Kini mereka bertiga diam tak bersuara. Mereka benar benar memikirkan siapa lah yang terlahir lebih dulu antara ayam dan telur.

Bahkan hingga makanan mereka datang, semua nya masih diam dalam pemikiran masing masing.

"Nona permisi ini pesanan nya." Ketiga nya masih diam tak berkutik.

"Nona... Nona... Nona!!" Jeongyeon mendongak menatap pelayan itu, satu alis nya di angkat bermaksud bertanya apa maksud nya.

"Ada apa dengan kalian nona, aku ingin mengantar pesanan ini. Apakah kalian sakit? Atau butuh bantuan?"

"Lebih dulu lahir yang mana antara ayam dan telur?" Pelayan tersebut diam beberapa menit lalu dengan pasti dia menatap Jeongyeon.

"Tentu saja telur."

"Aniyo... Telur tidak akan ada tanpa ayam."

"Maka lebih dulu ayam lah yang lahir." Balas pelayan itu.

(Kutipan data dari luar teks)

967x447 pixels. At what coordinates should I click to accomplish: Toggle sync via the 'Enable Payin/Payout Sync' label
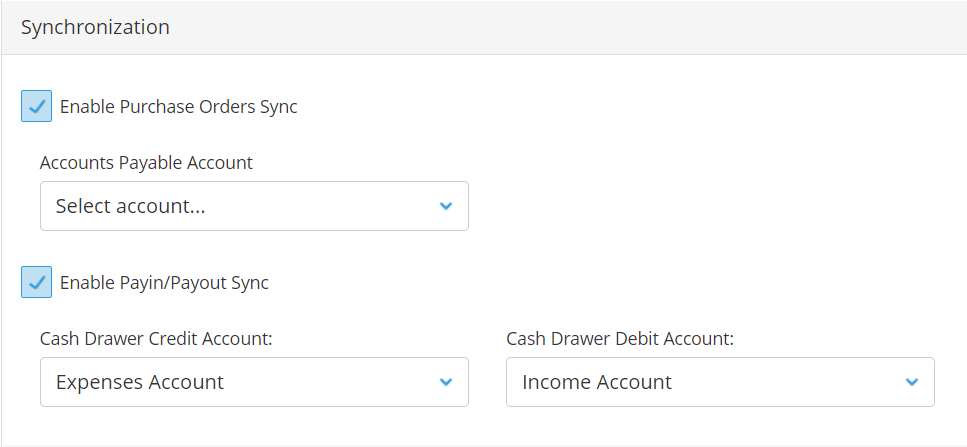tap(164, 283)
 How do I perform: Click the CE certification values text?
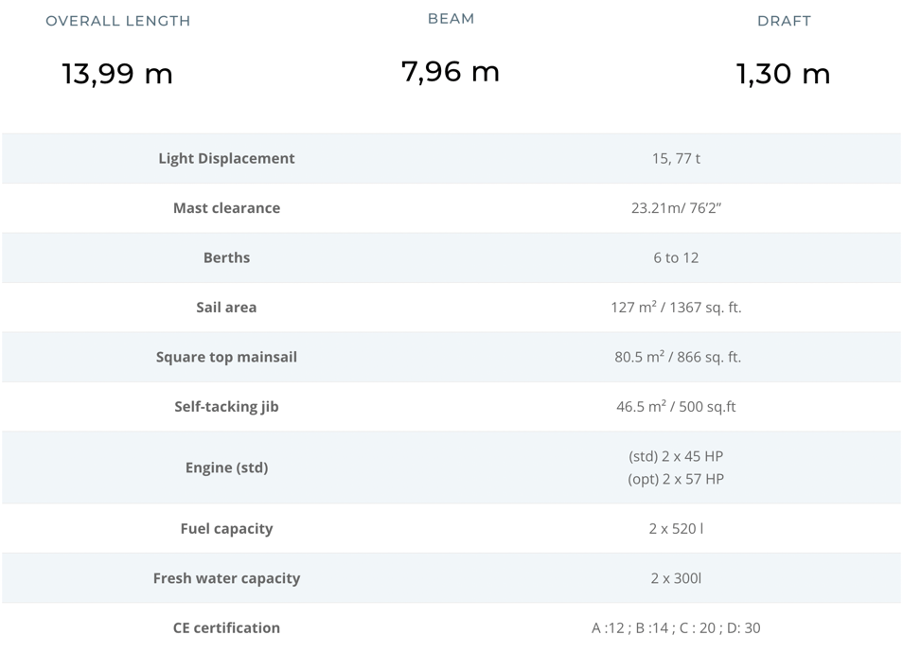(676, 628)
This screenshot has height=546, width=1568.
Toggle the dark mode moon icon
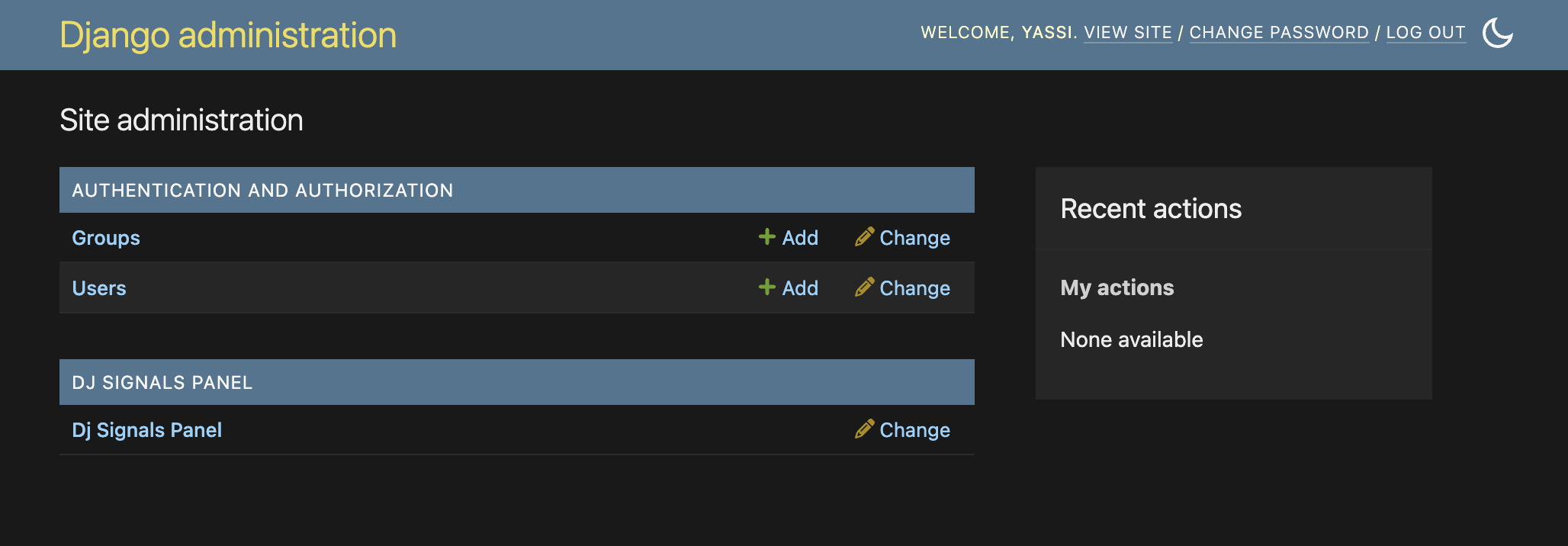[1497, 33]
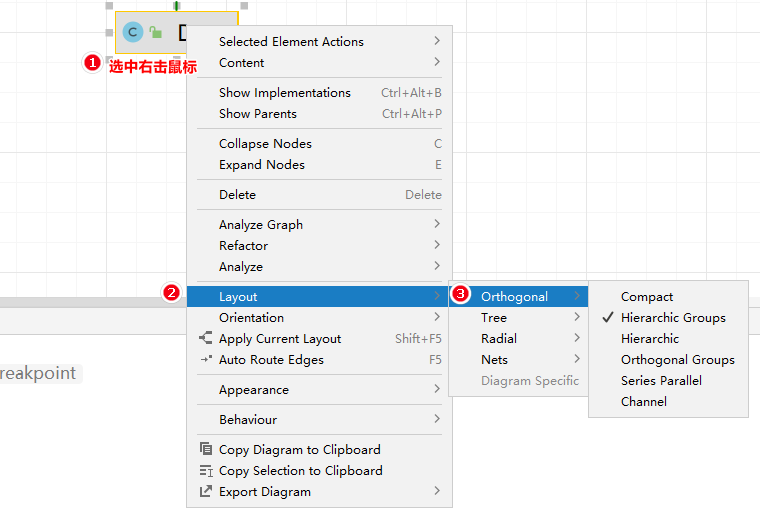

"Aniyo... Ayam tidak akan ada tanpa telur." Pelayan itu diam kembali. Berpikir sama keras nya seperti Jeongyeon, seulgi dan Lalisa. Dia pun sudah duduk di bangku kosong sebelah seulgi. Menunduk berpikir jawaban pertanyaan Jeongyeon.

Pelayan lain datang bermaksud bertanya apa yang terjadi, tapi tetap berakhir sama seperti keempat orang di meja itu.

Kejadian nya terus berulang sampai lima pelayan lain pun ikut duduk di sana dan membantu berpikir.

Terakhir, sang menejer restoran pun ikut terjebak dalam pertanyaan sulit milik Jeongyeon. Menejer itu pun ikut duduk di sana dan berpikir.

Jika di hitung sudah dua jam mereka di sana untuk mencari jawaban nya. Makanan Jeongyeon, seulgi dan Lalisa pun sudah habis. Tapi tetap dengan keheningan karna pikiran nya masih mencari jawaban.

Tapi mereka tak kunjung menemukan jawaban nya, jam sudah menunjukkan pukul sebelas malam. Sudah waktu nya mereka pulang.

Restoran pun sudah sepi karna pelanggan memilih mencari restoran lain. Pelayanan sangat lama karna lima pelayan sedang berpikir dengan keras bersama menejer nya di meja Lalisa.